1)incorporate WEPS into regional air quality models;.
2)extend WEPS for better usage in non-cropland environments;.
3)enhance WEPS functionality by improving the plant growth model component, correctly representing organic soils, handling multiple subregions, and representing air flow over variable terrain elevations;.
4)assist in combining WEPS and WEPP models into a single wind/water erosion model; and.
5)improving the standalone erosion submodel component of the WEPS model to better address research and non-agricultural specific issues with wind erosion.
1b.Approach (from AD-416)
1. Modify WEPS to allow it to be incorporated into regional air quality models. This requires the model to be modified to allow the current state to be saved to a file and the model restarted from that state in the future. Additionally, the model will require specialized output for the controlling regional dispersion model being used.
2. WEPS is currently cropland oriented. It needs to be extended to improve applicability in other, non-cropland environments. This requires modification of user interface terminology for non-agriculture environments and representation of management, land and vegetation features not typical in cropland management rotations.
3. Improvements in the plant growth and soil/water interaction science components are necessary to more fully represent all cropland conditions, especially multiple crop species growing simultaneously and organic soils being farmed. In addition, handling multiple subregions will allow for variability of soil/cropping conditions on a site. Representing the change in wind flow over variable elevation of a site’s terrain will also improve the model’s range of applicability.
4. Address the database and science issues as required to allow WEPP and WEPS to share as many science modules and databases as possible, improving the ability to combine the models into a single model.
5. Address user interface issues, agriculture terminology, etc., of SWEEP to better meet non-agriculture user needs.
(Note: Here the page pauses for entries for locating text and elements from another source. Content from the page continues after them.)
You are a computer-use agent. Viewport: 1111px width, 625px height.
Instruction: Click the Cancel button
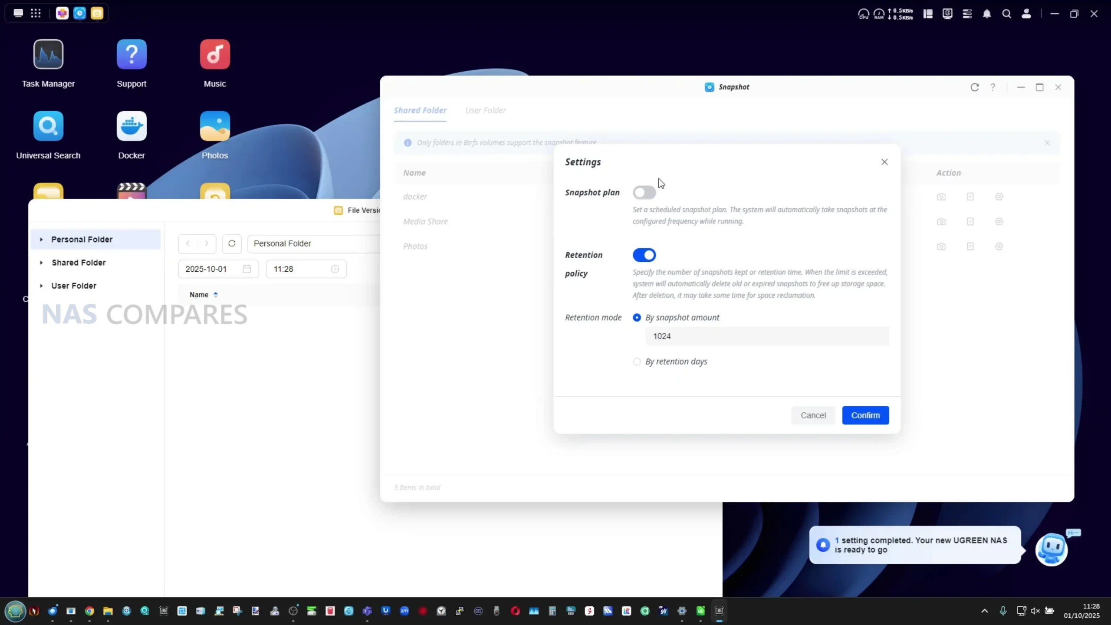pos(813,415)
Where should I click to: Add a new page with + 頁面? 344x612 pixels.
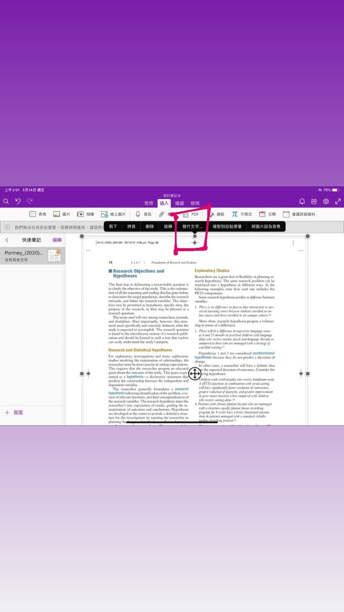click(14, 413)
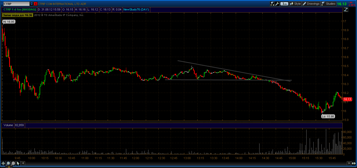Click the crosshair pan tool icon
This screenshot has height=168, width=357.
pos(3,163)
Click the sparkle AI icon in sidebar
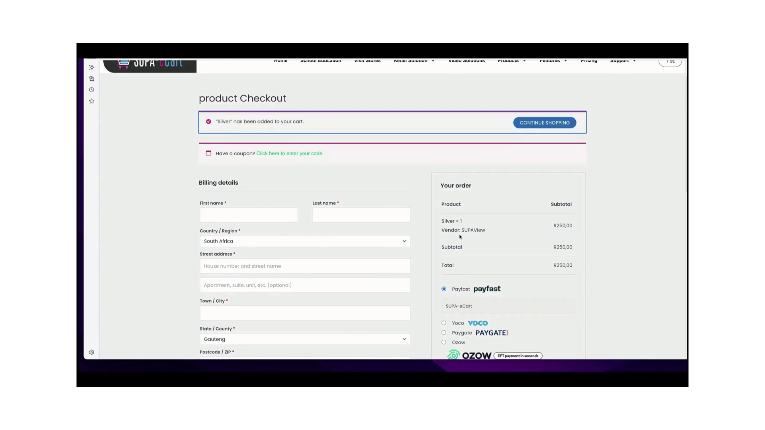 92,67
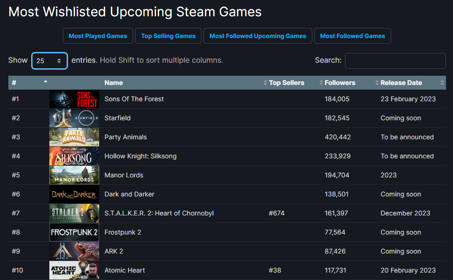
Task: Open the Atomic Heart game link
Action: click(125, 270)
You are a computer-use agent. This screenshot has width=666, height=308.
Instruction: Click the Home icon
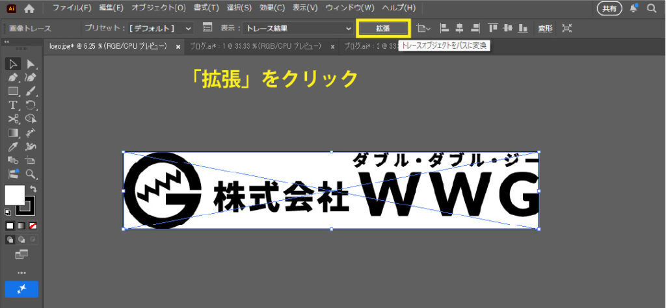[x=29, y=8]
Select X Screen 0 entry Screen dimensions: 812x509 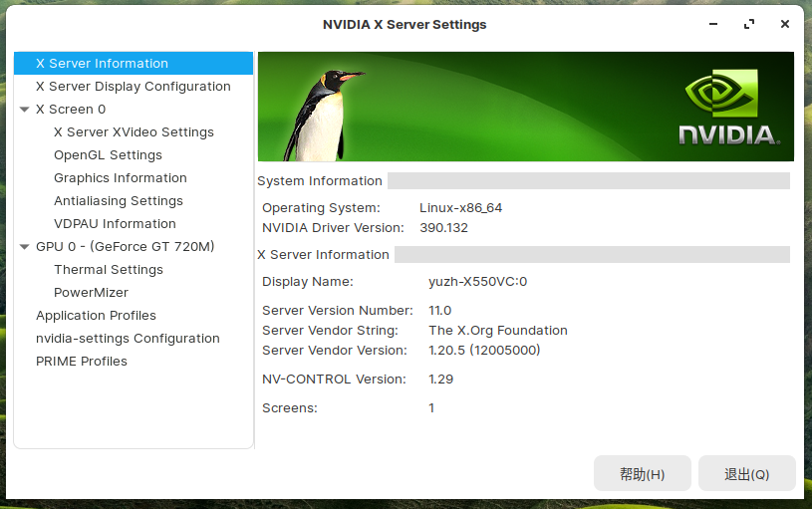coord(71,110)
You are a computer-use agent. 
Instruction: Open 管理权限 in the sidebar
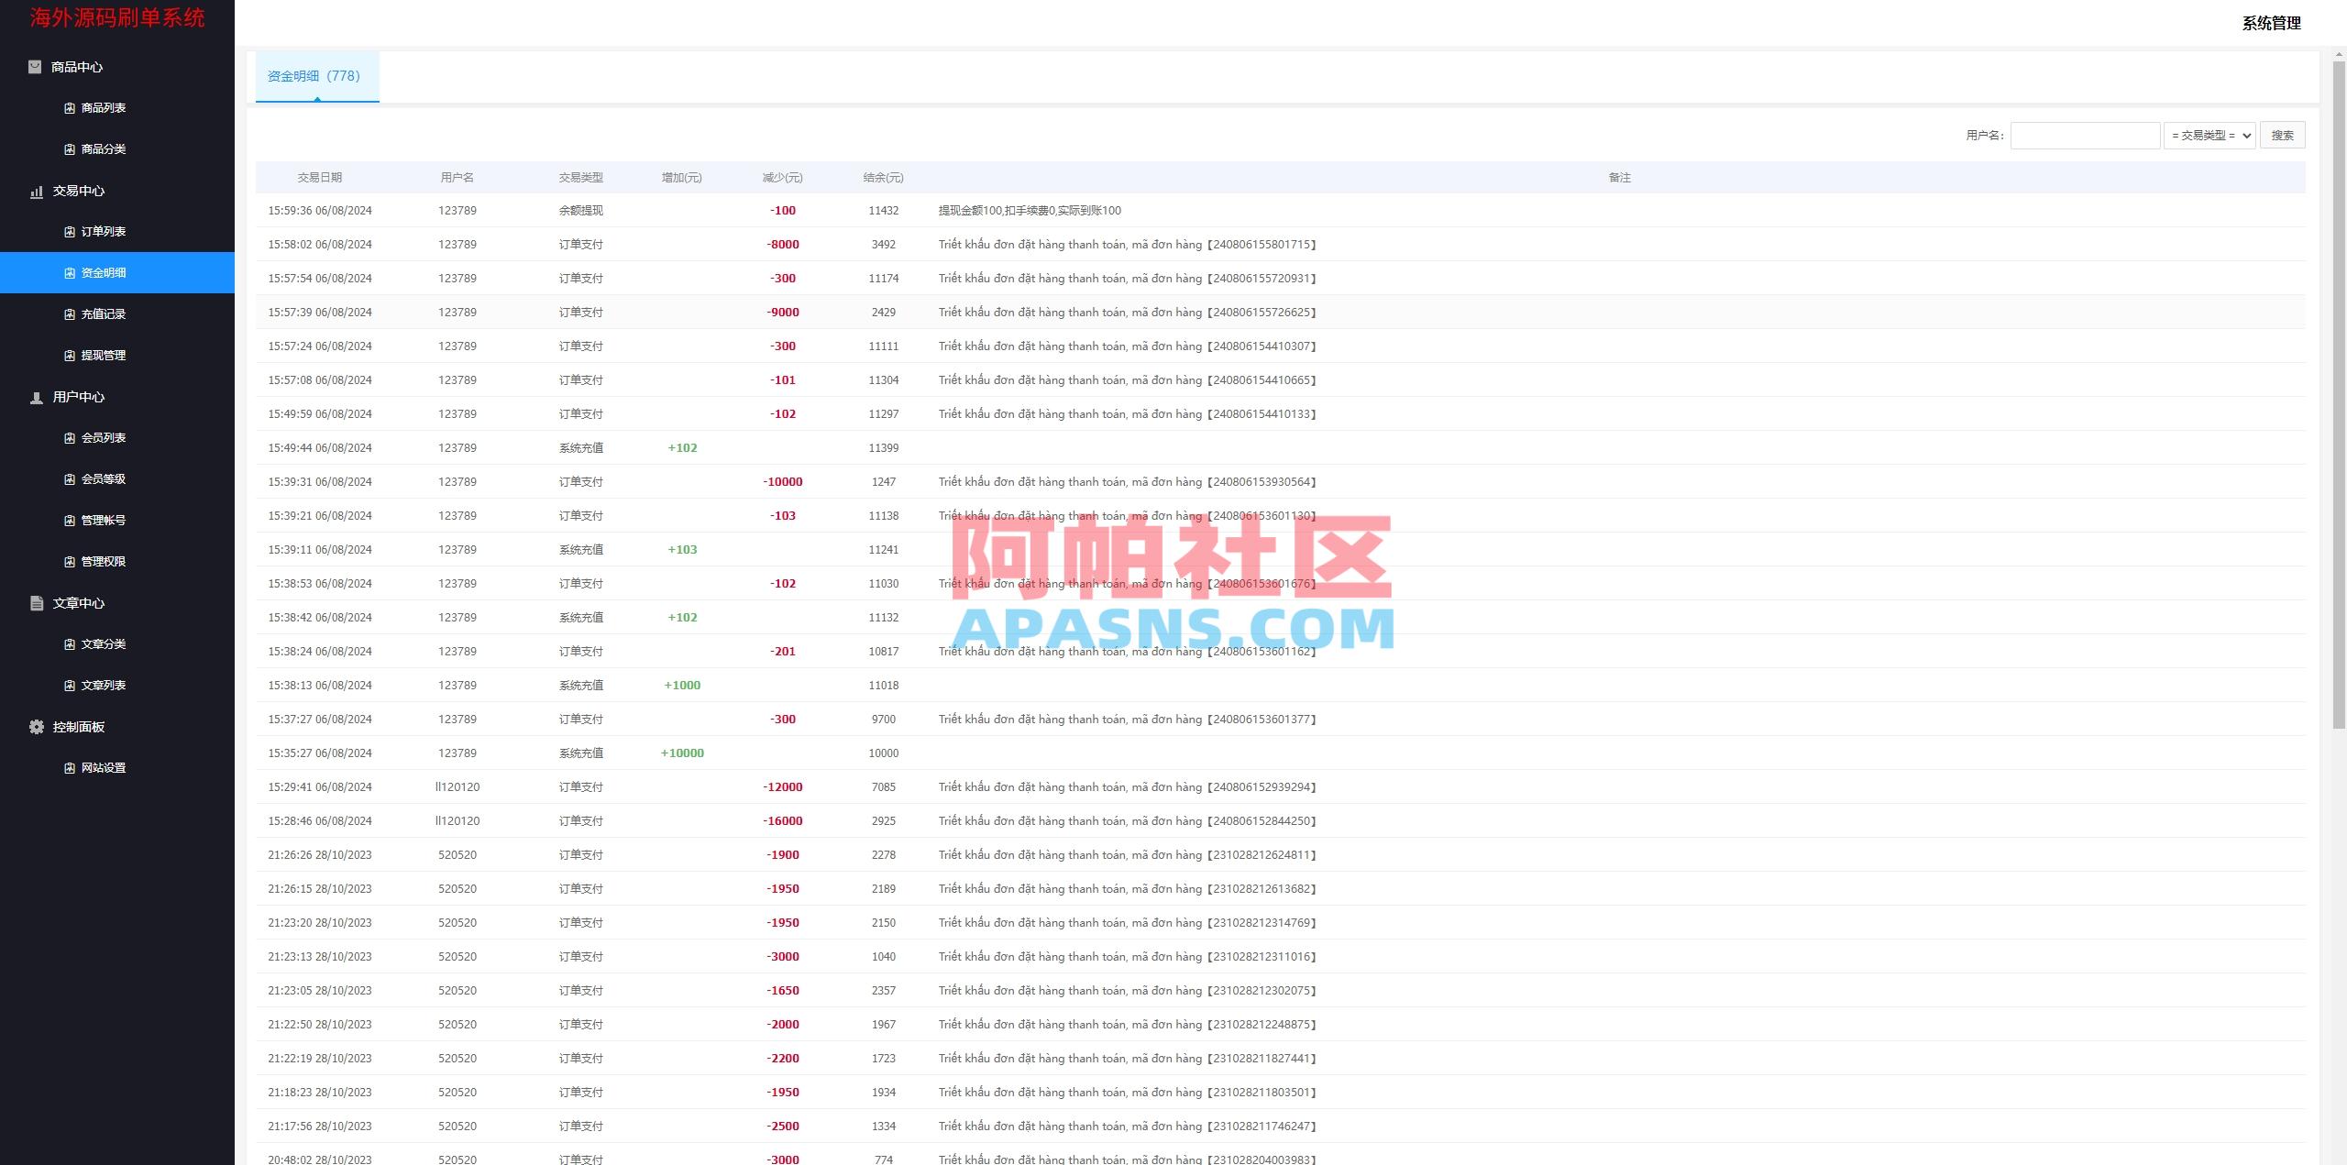104,561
A multi-day meeting in Manhattan was held at the Center for Grain and Animal Health Research (CGAHR) with scientists from Fort Collins, Colorado. This meeting developed a multi-step path laid out to accomplish the task of incorporating the Universal Plant Growth Model (UPGM) into WEPS and providing a testbed environment for the plant growth model. Tasks identified were to: a) develop the XML description for UPGM plant growth/decomposition records defining the necessary parameters; b) write code to read and write the XML records; c) modify WEPS science code to allow the UPGM model to be incorporated as an alternative plant growth submodel; d) make necessary changes to the interface to handle the UPGM plant records and expose the required crop parameter data to the user; and e) provide a means to quickly and easily plot the parameter data versus time.
As part of the UPGM project, a Fortran XML parsing package has been obtained and is being incorporated into the WEPS science code. An “inverse distance” weighting method was added as an option to the CLIGEN station interpolation code for evaluation by NRCS. Also, a new “cook” build environment was created for compiling the WEPS and SWEEP science code. This was done to better handle multiple Fortran compilers and the different operating system environments the code is run under more easily. In addition, Windows installations have been changed back to MSI builds to better deal with the variety of Windows environments that WEPS is used on. Changes were also made to the interface code and database locations to allow WEPS to correctly function under Windows Vista and Windows 7.
Methods used to monitor this project included, discussing project plans, reviewing program goals and accomplishments with the Cooperator’s PI at ARS and NRCS facilities; by teleconference, e-mail or other types of written correspondence; providing technical advice to Cooperator’s personnel; and, conducting site visits at Cooperator’s facilities.